Accent Detection AI Promises to Improve Speech Recognition
Speech technology professionals have long agreed that accents are one of the main hurdles to better speech recognition. But now, researchers at Cisco, the Moscow Institute of Physics and Technology, and the Higher School of Economics are investigating a possible solution. In Foreign English Accent Adjustment by Learning Phonetic Patterns researchers reveal how their system leveraged dialectical differences in diction and intonation to create new accented samples of words, which it learned to recognize with some accuracy compared to similar systems.

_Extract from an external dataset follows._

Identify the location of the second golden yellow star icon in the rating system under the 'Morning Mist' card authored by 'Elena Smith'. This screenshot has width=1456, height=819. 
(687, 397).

According to Venture Beat, “the team sourced its data from the Carnegie Mellon University (CMU) Pronouncing Dictionary, which contains thousands of audio recordings of English speakers reading common words. Traditionally, when training a system on a new accent, phonologists have to manually extract features known as phonological generalizations to represent the difference between General American English (GAE) — spoken English lacking distinctly regional or ethnic characteristics — and an audio sample of a distinct accent, but that sort of hard-coding doesn’t tend to scale well.”Now, though, the researchers’ model can generalize those rules automatically.
The researchers combined information from George Mason University’s Speech Accent Archive and unique sounds from CMU. Ultimately the researchers’system was able to predict pronunciations by making replacements, deletions, and insertions to input words.
VentureBeat reports, “The team used the model to generate a phonetic dataset they fed into a recurrent neural network — a type of neural network commonly employed in speech recognition tasks — that tried to get rid of unnecessary sounds and change them so that they didn’t deviate too far from the GAE word versions. After training on 800,000 samples, it was able to recognize accented words with 59% accuracy.”
Because the CMU Dictionary contained fewer sounds than the GMU, the model not able to able to learn all of the CMU’s phonetic generalizations—only 13 out of 20. The team reports it has managed to increase the size of the CMU dataset from 103,000 phonetic transcriptions with a single accent to one million samples with multiple accents.